Цивилизационные кризисы в контексте Универсальной истории - страница 9
То, что тезис о практическом воплощении гуманизма заметно расходится с привычным представлением о XX веке, обусловлено, на мой взгляд, свойствами обыденного восприятия и памяти, обаянию которых нередко поддаются также профессиональные ученые и философы. В частности, психологами описан феномен ретроспективной аберрации: растущие ожидания, искажая оценку динамики социальных процессов, рождают неудовлетворенность настоящим и иллюзорные воспоминания о прошлом золотом веке.
Сто лет назад почти все, кому было знакомо понятие «человечество», подразумевали под этим едва ли не исключительно носителей европейской культуры, и даже для демографов, изучавших население Франции, России или США, словосочетания «население мира», «население Земли» звучали еще непривычно [Сови А., 1977]. В данном смысле можно сказать, что человечество вступило в XX век с надеждой на безоблачный технический прогресс, растущее благополучие и взаимопонимание между народами. На таком фоне две мировые и несколько гражданских войн, концлагеря, забытый было ужас массовых геноцидов (Энвер-паша, Гитлер) и Хиросима произвели шок и вызвали представление о необычайной жестокости эпохи.
Действительно, по нашим расчетам, в XX веке на Европу пришлось не менее 50 % военных жертв всего мира (причем почти все в первой половине века), тогда как в XIX веке – до 15 %. Например, во всех колониальных войнах XIX века погибли 106 тысяч европейцев и миллионы туземцев [Урланис Б. Ц., 1994]. Пока солдаты сражались в экзотических краях, жителям метрополий казалось, будто войны с их жестокостью ушли в прошлое. Но с исчерпанием резервов экстенсивного роста эпицентр силовых конфликтов переместился в Европу, а испытанное европейцами потрясение задало эмоциональный тон общепринятым оценкам «кровавого века». Хотя, как было показано во вводном очерке, процент жертв насилия от общей численности населения планеты на протяжении XX века был не выше, а, вероятно, ниже, чем в предыдущих веках. Но ни один из них не начинался столь массовыми оптимистическими ожиданиями…
После мировых войн ожидания изменились кардинально: доминантой массового сознания сделался страх перед тотальным ядерным конфликтом. В 50-60-е годы такой конфликт представлялся почти неизбежным, причем считалось, что большая часть человечества погибнет в первые же дни или недели, а оставшиеся вымрут в пораженной радиацией атмосфере. «Всеобщая гибель в огне угрожает теперь каждому из нас, и огонь этот может вспыхнуть в любой момент» – писал в 1963 году один из крупнейших социологов века [Сорокин П.А., 1991]. Это мироощущение захватило ученых, художников и обывателей. Во всю мощь ломающихся подростковых голосов зазвучали лозунги: «Любовь – сейчас!», «Свободу – сейчас!» (love now, freedom now), ибо «потом» уже не будет.
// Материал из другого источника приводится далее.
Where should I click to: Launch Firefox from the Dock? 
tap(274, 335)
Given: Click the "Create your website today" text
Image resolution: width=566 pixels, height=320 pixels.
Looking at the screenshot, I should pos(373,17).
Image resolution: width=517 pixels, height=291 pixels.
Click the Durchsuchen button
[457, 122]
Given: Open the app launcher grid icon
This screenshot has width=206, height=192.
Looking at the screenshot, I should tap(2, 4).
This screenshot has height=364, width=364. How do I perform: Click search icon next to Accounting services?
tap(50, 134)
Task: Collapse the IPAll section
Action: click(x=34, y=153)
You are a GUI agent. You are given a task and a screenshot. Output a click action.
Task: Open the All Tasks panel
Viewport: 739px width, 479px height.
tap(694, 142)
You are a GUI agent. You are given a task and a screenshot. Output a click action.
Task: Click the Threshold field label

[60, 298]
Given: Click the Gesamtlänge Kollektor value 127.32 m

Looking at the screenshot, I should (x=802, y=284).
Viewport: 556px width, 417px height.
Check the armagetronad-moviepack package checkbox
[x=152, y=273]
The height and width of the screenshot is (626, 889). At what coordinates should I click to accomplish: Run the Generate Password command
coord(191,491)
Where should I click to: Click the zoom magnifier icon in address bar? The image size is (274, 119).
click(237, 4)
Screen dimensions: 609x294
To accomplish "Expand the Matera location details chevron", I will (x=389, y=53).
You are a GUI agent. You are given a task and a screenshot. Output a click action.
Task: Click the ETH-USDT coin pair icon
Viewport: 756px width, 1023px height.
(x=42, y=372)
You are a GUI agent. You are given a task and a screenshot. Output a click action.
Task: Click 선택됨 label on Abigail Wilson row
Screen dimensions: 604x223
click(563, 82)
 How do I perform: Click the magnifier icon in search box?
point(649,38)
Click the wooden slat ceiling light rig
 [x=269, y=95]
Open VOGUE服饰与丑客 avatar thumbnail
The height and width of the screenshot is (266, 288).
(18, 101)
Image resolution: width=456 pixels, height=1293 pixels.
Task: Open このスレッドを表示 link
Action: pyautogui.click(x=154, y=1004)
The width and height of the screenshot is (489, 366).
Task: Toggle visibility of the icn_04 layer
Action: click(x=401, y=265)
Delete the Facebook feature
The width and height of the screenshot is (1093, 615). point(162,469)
К 70-м годам страх потерял прежнюю остроту. Сказались психическая адаптация, а также то, что ряд острейших кризисов (Карибский, Ближневосточный) удалось разрешить политическими средствами. В новой социально-психологической обстановке ученые привели доказательства того, что атмосфера способна отторгать радиацию и, следовательно, в атомной войне погибнет не все человечество, а «только» несколько сот миллионов. Правда, в начале 80-х годов независимые группы исследователей в СССР и в США продемонстрировали на компьютерных моделях другой сценарий ядерного Апокалипсиса: поднятые чудовищными взрывами и пожарами тучи пыли и пепла на несколько месяцев перекроют доступ солнечных лучей, сделав невозможным сохранение сложных форм жизни на Земле [Моисеев Н.Н. и др., 1985]. Но к тому времени многие люди уже поверили в способность политических лидеров избежать катастрофического поворота событий.